Moses will teach the nation Israel something about the basis upon which the LORD had called them to be His people: “For you are a people holy to the LORD your God. The LORD your God has chosen you to be a people for his treasured possession, out of all the peoples who are on the face of the earth. It was not because you were more in number than any other people that the LORD set his love on you and chose you, for you were the fewest of all peoples, but it is because the LORD loves you and is keeping the oath that he swore to your fathers” (Deuteronomy 7:6-8a). Neither Jacob, nor Israel, the nation that comes through him, were lovely.
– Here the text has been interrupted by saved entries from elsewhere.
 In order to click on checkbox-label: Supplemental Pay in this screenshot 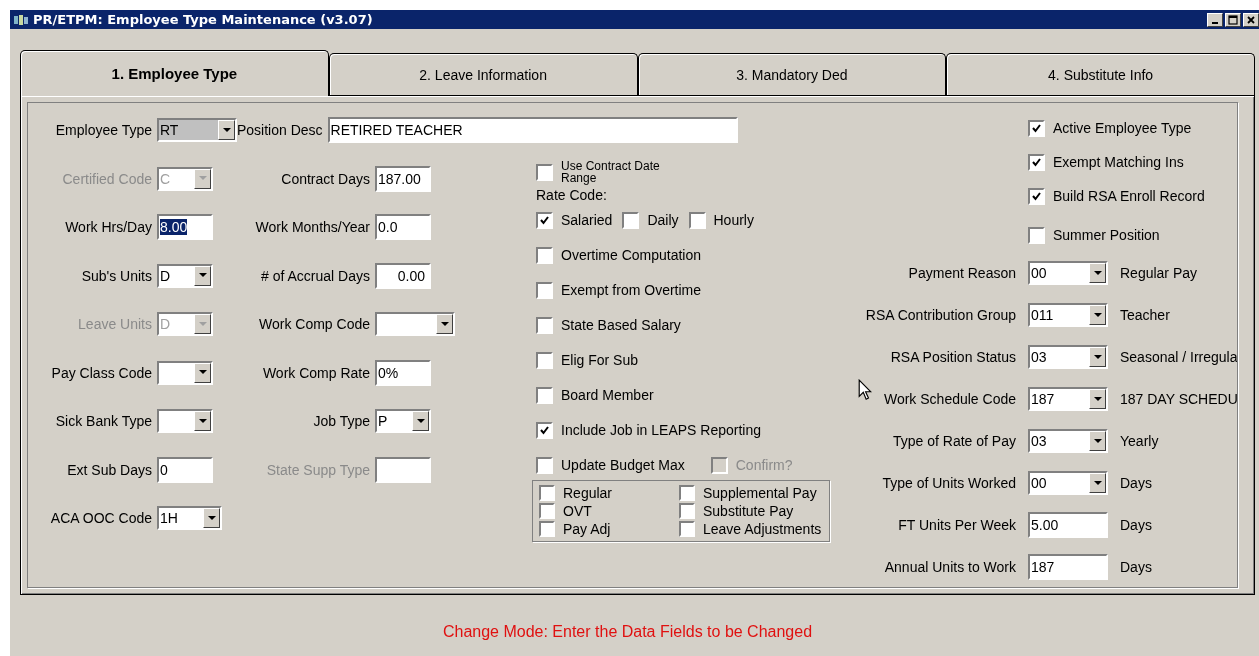, I will do `click(760, 493)`. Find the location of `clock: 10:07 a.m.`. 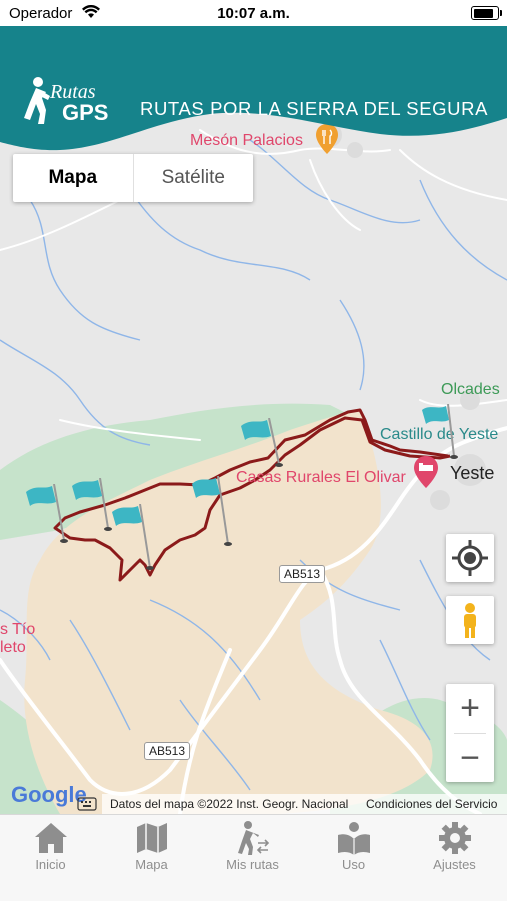

clock: 10:07 a.m. is located at coordinates (254, 14).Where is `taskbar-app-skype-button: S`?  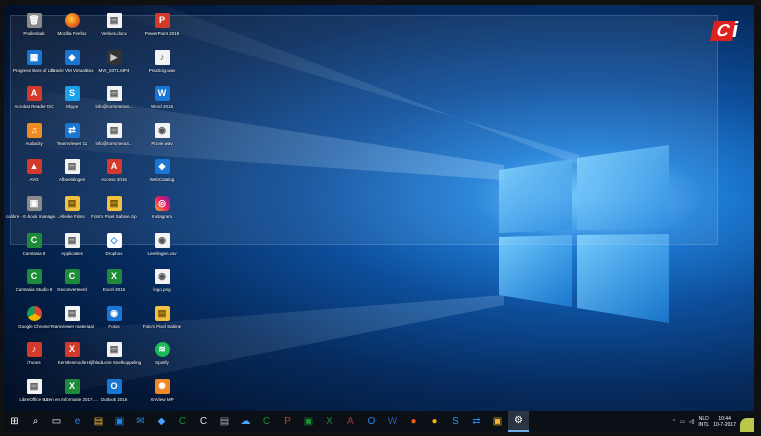
taskbar-app-skype-button: S is located at coordinates (456, 422).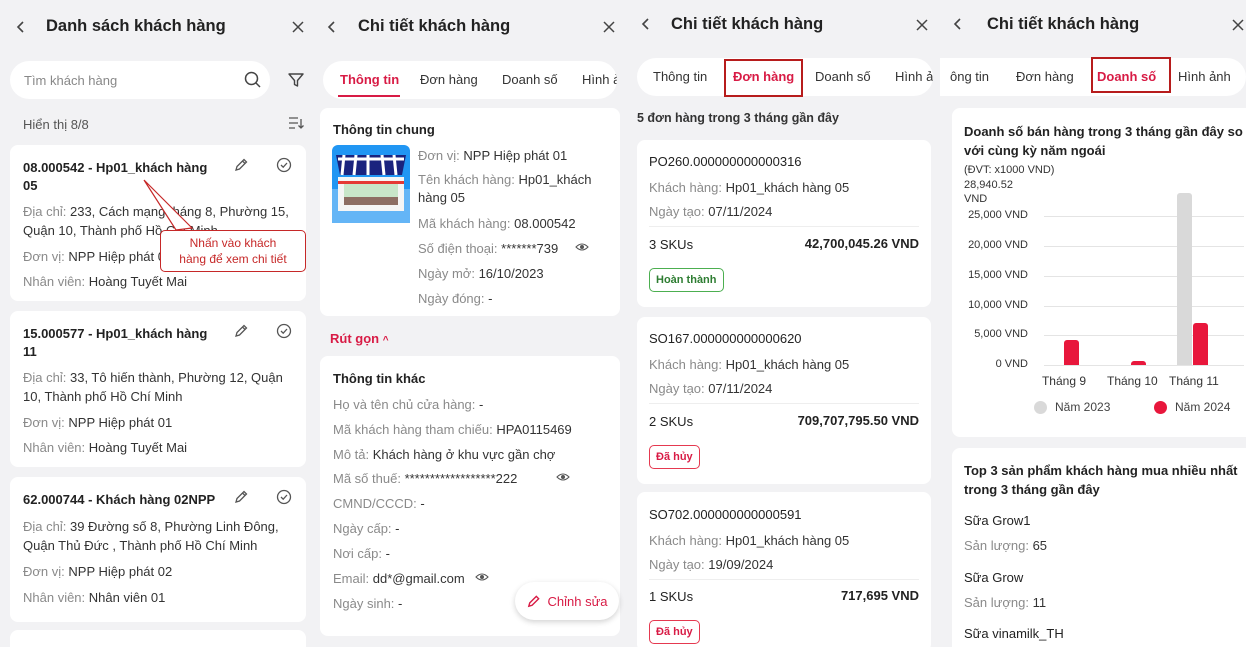 The height and width of the screenshot is (647, 1246). What do you see at coordinates (168, 205) in the screenshot?
I see `tooltip-pointer` at bounding box center [168, 205].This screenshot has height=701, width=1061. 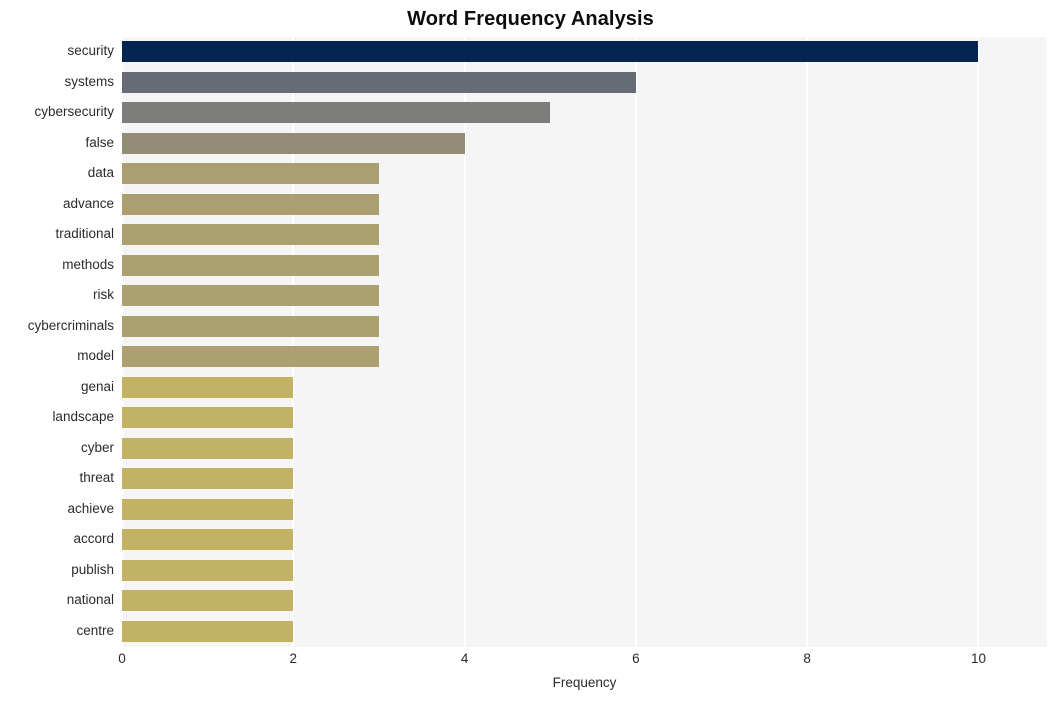 What do you see at coordinates (92, 569) in the screenshot?
I see `y-tick-label: publish` at bounding box center [92, 569].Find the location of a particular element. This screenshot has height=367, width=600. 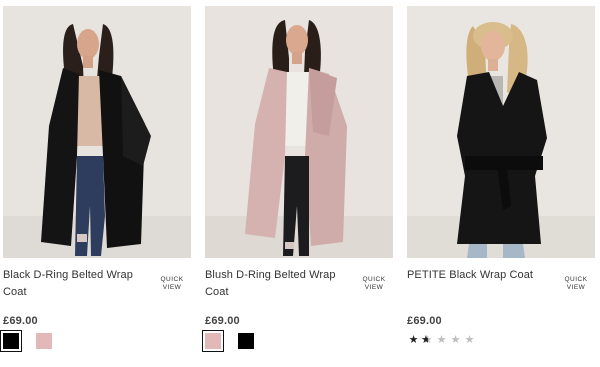

product-info: Black D-Ring Belted Wrap Coat QUICK VIEW is located at coordinates (97, 289).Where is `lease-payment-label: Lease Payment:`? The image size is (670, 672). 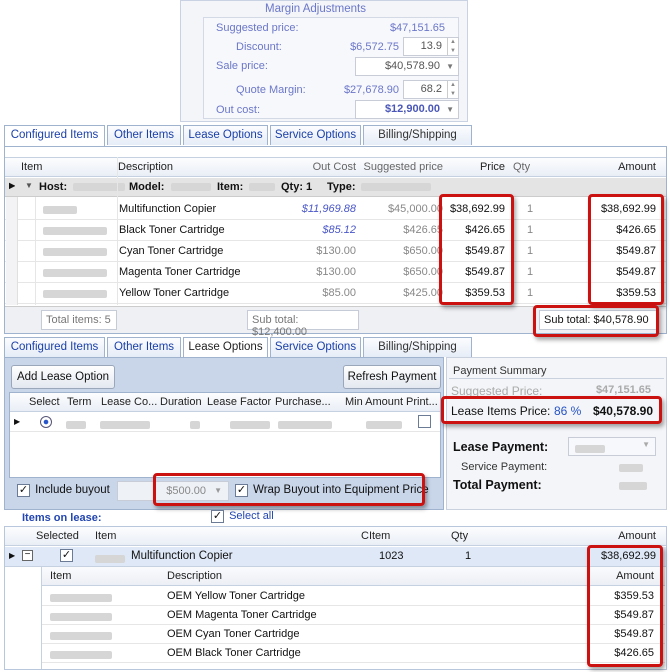 lease-payment-label: Lease Payment: is located at coordinates (501, 447).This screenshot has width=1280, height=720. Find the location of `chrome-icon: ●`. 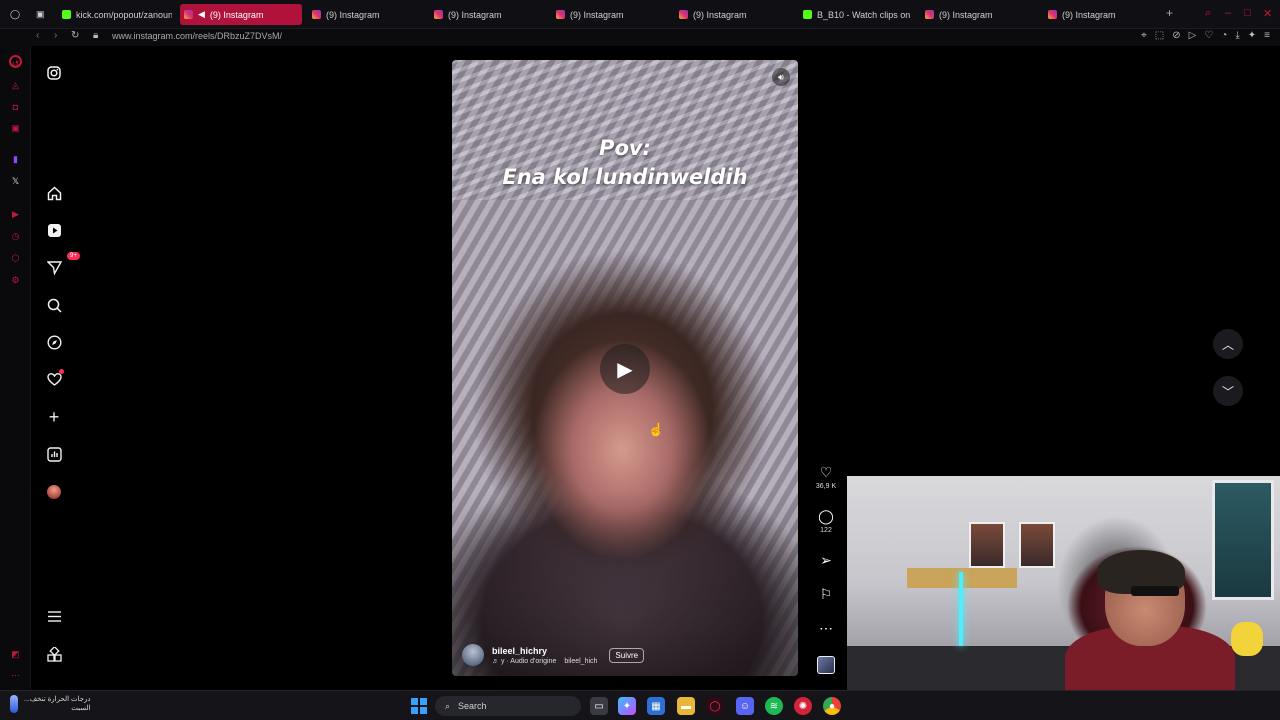

chrome-icon: ● is located at coordinates (832, 706).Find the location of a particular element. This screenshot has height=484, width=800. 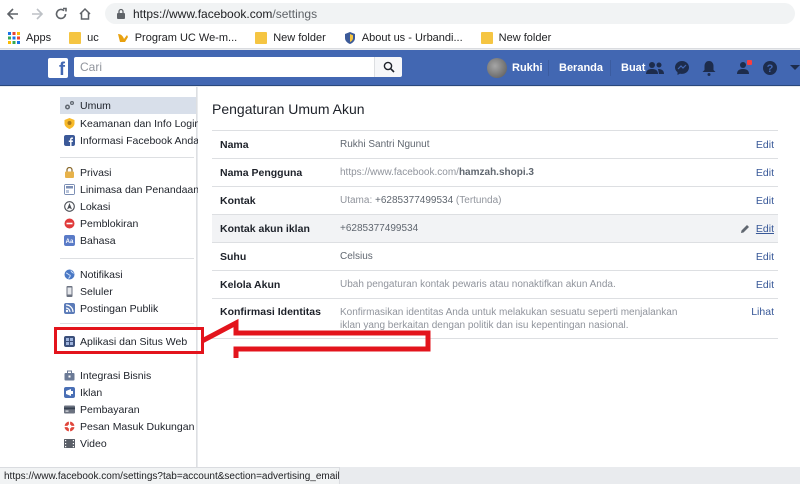

bookmark-new-folder-2: New folder is located at coordinates (516, 38).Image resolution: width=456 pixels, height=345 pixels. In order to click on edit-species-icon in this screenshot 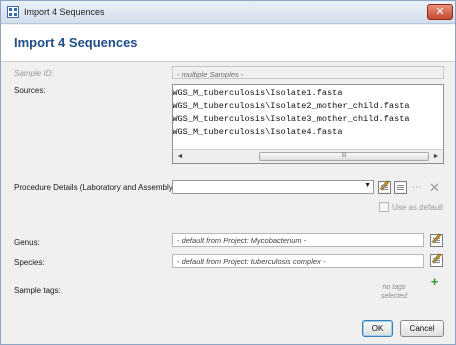, I will do `click(436, 260)`.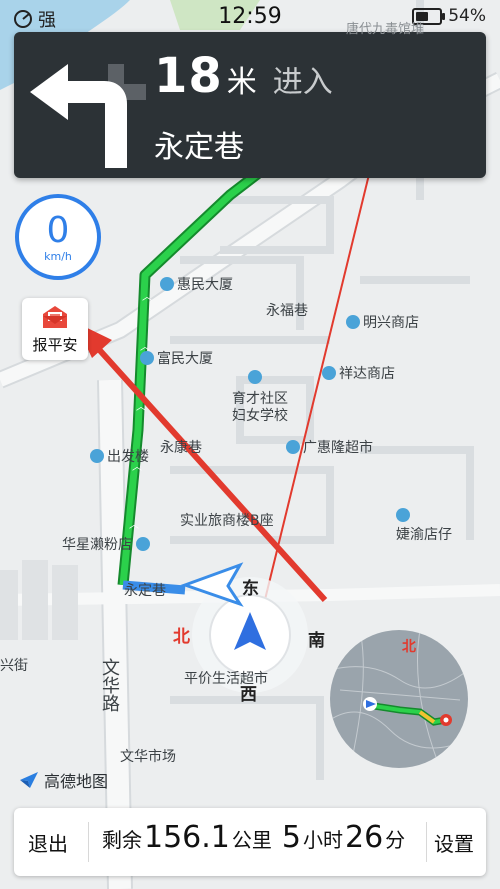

God’s love is not a response to the lovely; God’s love creates loveliness out of unloveliness. Ezekiel 16 graphically displays how it was the LORD’s love that established Israel as lovely.
God loves His people in ways that are different from how we as humans love each other. We perceive that love is something that gets created in our hearts as a response to seeing someone we deem lovely or as a response to seeing something we deem lovely in someone. We might say, we find love. But God’s love for us is not because He found us lovely: “But God shows his love for us in that while we were still sinners, Christ died for us.” (Romans 5:8). God’s love for us is because He makes us lovely: "We love because he first loved us.” (1 John 4:19). Let’s be stunned, not by our own notions of loveliness, but by the God who loves us: “How precious is your steadfast love, O God!” (Psalm 36:7a).
What struck you in today’s reading? What questions were prompted from today’s reading?